→ **GIVEN INSTRUCTION**
Pick out each line below that contains the word "close" and copy it in full.

═════ RECORDS TO PROCESS

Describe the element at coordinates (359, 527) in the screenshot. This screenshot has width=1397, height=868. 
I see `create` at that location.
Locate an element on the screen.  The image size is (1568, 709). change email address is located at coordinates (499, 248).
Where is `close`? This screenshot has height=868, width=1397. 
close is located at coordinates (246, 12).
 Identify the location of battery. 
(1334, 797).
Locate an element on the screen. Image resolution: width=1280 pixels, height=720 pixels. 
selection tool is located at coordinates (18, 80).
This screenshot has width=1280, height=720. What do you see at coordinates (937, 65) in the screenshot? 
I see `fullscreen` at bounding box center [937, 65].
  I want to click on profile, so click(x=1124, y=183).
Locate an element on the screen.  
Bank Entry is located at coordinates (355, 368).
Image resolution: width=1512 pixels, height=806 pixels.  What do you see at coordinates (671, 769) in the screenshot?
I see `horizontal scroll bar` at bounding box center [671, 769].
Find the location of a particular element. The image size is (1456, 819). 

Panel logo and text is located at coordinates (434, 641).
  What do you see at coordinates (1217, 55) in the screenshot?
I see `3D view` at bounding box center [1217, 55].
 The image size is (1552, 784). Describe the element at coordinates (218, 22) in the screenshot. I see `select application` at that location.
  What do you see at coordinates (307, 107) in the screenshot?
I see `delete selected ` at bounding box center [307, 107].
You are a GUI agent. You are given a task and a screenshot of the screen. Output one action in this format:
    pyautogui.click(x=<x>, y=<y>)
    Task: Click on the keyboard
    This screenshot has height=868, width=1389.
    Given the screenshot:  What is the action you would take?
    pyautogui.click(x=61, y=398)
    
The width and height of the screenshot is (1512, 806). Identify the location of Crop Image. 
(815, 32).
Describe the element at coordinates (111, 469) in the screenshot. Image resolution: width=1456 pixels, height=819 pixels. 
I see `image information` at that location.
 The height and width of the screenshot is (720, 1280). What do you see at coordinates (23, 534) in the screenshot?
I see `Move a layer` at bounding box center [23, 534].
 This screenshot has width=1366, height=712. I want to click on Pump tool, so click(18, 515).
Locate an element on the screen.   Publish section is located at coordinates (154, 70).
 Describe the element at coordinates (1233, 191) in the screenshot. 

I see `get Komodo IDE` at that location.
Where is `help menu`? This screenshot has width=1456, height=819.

══════════

→ **SOLVED PROBLEM**
Where is `close`? This screenshot has height=868, width=1397. 
close is located at coordinates (246, 12).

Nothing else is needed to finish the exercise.